Meteorological Data - Contextual Information

Page from Madison's weather journal

We check the weather everyday. Knowing the weather helps us make decisions: what to wear, how to plan our day, and even how to stay safe and healthy. To check the weather today, we can look at an app on our phone, turn on our TV, or check on our computer. Meteorologists (someone who studies weather) predict the weather by observing atmospheric patterns and data gathered by a variety of tools. These patterns help give the public important information especially during dangerous weather seasons. Being able to observe and predict the weather gives the public advanced warning for extreme weather such as hurricanes, tornadoes, blizzards, dust storms, thunderstorms, etc. The weather does not just affect our plans, it affects our health, neighborhoods, property, ecosystems, and livelihoods too. Thermometers, barometers, and weathervanes are still being utilized today as in the past to observe and record the weather. In fact, most of these are tools similar to the ones scientists used in the 18th and 19th centuries. 

The American Philosophical Society (APS) is now working on making our historic meteorological records accessible through transcription and digitization. Watching for weather patterns has been an important endeavor throughout history. In the 18th and 19th centuries, farmers would observe weather patterns since the weather could help or hurt their crops. George Washington, Thomas Jefferson, and James Madison are just a few well known names that made sure to document or observe the weather in regards to their plantation crops. Thomas Jefferson became interested in documenting the weather for his crops on his plantation as well as to document the climate throughout the US. Madison and Jefferson both kept extensive journals at their plantations documenting the weather with sections to record temperature and wind direction. Madison also made sure to note in his weather journals additional observations on gardening, farming, and even animal occurrences.

However, who is not noted in these journals? Enslaved people were laboring on the plantations these founding fathers were observing and documenting. The people given credit for documenting this data were not involved in the hard labor. Enslaved people were forced to do the hard labor on plantations while their owners noted the scientific data. (Note that, in this vein, historians today have referred to plantations such as those referenced here as labor camps.)

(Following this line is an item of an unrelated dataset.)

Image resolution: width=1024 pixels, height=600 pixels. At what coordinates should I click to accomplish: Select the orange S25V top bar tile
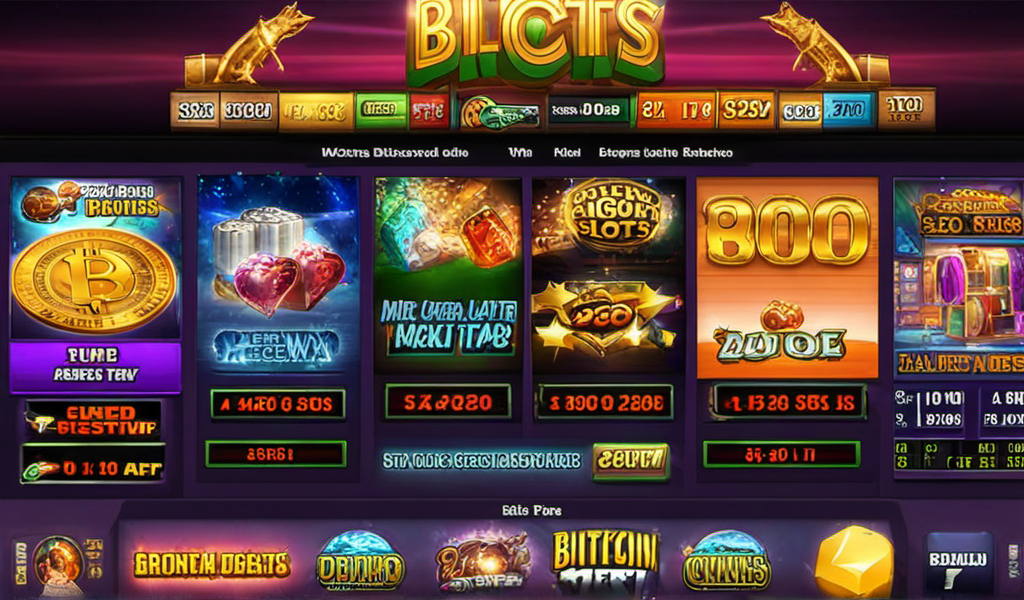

APS Fellows Molly Nebiolo and Joe Makuc worked with James Madison’s meteorological records to make them accessible to the public. Both fellows have used the data they accumulated to tell the stories they discovered along the way. These stories are: “Have You Ever Seen the Rain?: The 1791 Drought’s Damage to Agriculture at Montpelier” and “Locating the Transatlantic Seed Trade in James Madison’s Garden.” These two stories are just the beginning of the tales researchers can gleam from meteorological data. 

These stories do not solely reside in the past, they also reverberate in the present. Global warming continues to adversely affect the planet, increasing the warmth of the planet slowly and increasing extreme types of weather. Data collected by founding fathers like James Madison and Thomas Jefferson can be used to document the change in climate over time. Further, by doing this work today and continuing to explore these documents, we are able to tell the stories that were either omitted or neglected years ago. With this data, we can continue to evaluate and collect data to show the continued detrimental effects of global warming and the effects of biased historical practices of the past.